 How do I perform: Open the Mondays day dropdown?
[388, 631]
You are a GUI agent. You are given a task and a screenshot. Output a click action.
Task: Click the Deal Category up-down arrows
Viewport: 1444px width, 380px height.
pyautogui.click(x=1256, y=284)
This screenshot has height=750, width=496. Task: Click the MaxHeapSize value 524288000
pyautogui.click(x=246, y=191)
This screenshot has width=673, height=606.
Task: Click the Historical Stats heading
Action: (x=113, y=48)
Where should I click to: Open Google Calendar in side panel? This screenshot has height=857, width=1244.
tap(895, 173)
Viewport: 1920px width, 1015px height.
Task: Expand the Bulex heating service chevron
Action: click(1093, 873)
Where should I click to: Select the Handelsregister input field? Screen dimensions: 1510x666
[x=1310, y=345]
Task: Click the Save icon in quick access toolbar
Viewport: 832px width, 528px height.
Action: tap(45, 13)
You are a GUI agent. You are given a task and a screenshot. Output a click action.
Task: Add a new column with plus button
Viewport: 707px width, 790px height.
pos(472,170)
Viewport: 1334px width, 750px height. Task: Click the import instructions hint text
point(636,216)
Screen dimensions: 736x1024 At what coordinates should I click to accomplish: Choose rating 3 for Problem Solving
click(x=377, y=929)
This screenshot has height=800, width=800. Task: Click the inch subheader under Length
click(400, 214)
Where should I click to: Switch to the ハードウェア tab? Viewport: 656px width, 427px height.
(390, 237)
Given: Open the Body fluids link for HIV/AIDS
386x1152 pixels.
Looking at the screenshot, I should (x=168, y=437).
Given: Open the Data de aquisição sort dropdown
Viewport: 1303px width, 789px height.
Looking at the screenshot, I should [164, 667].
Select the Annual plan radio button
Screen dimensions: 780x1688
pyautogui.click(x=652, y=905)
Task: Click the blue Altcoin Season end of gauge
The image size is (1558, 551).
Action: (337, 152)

* _WORK INSTRUCTIONS_
The full listing must come back exactly as given.

* _RESPONSE BOX_
 How do I perform: Open the Mondays day dropdown?
[388, 631]
You are a GUI agent. You are given a task and a screenshot. Output a click action.
Task: Click the Deal Category up-down arrows
Viewport: 1444px width, 380px height.
pyautogui.click(x=1256, y=284)
This screenshot has height=750, width=496. Task: Click the MaxHeapSize value 524288000
pyautogui.click(x=246, y=191)
This screenshot has width=673, height=606.
Task: Click the Historical Stats heading
Action: (x=113, y=48)
Where should I click to: Open Google Calendar in side panel? This screenshot has height=857, width=1244.
tap(895, 173)
Viewport: 1920px width, 1015px height.
Task: Expand the Bulex heating service chevron
Action: click(1093, 873)
Where should I click to: Select the Handelsregister input field? Screen dimensions: 1510x666
[x=1310, y=345]
Task: Click the Save icon in quick access toolbar
Viewport: 832px width, 528px height.
Action: tap(45, 13)
You are a GUI agent. You are given a task and a screenshot. Output a click action.
Task: Add a new column with plus button
Viewport: 707px width, 790px height.
pos(472,170)
Viewport: 1334px width, 750px height. Task: Click the import instructions hint text
point(636,216)
Screen dimensions: 736x1024 At what coordinates should I click to accomplish: Choose rating 3 for Problem Solving
click(x=377, y=929)
This screenshot has height=800, width=800. Task: Click the inch subheader under Length
click(400, 214)
Where should I click to: Switch to the ハードウェア tab? Viewport: 656px width, 427px height.
(390, 237)
Given: Open the Body fluids link for HIV/AIDS
386x1152 pixels.
Looking at the screenshot, I should (x=168, y=437).
Given: Open the Data de aquisição sort dropdown
Viewport: 1303px width, 789px height.
Looking at the screenshot, I should [164, 667].
Select the Annual plan radio button
Screen dimensions: 780x1688
pyautogui.click(x=652, y=905)
Task: Click the blue Altcoin Season end of gauge
The image size is (1558, 551).
Action: (337, 152)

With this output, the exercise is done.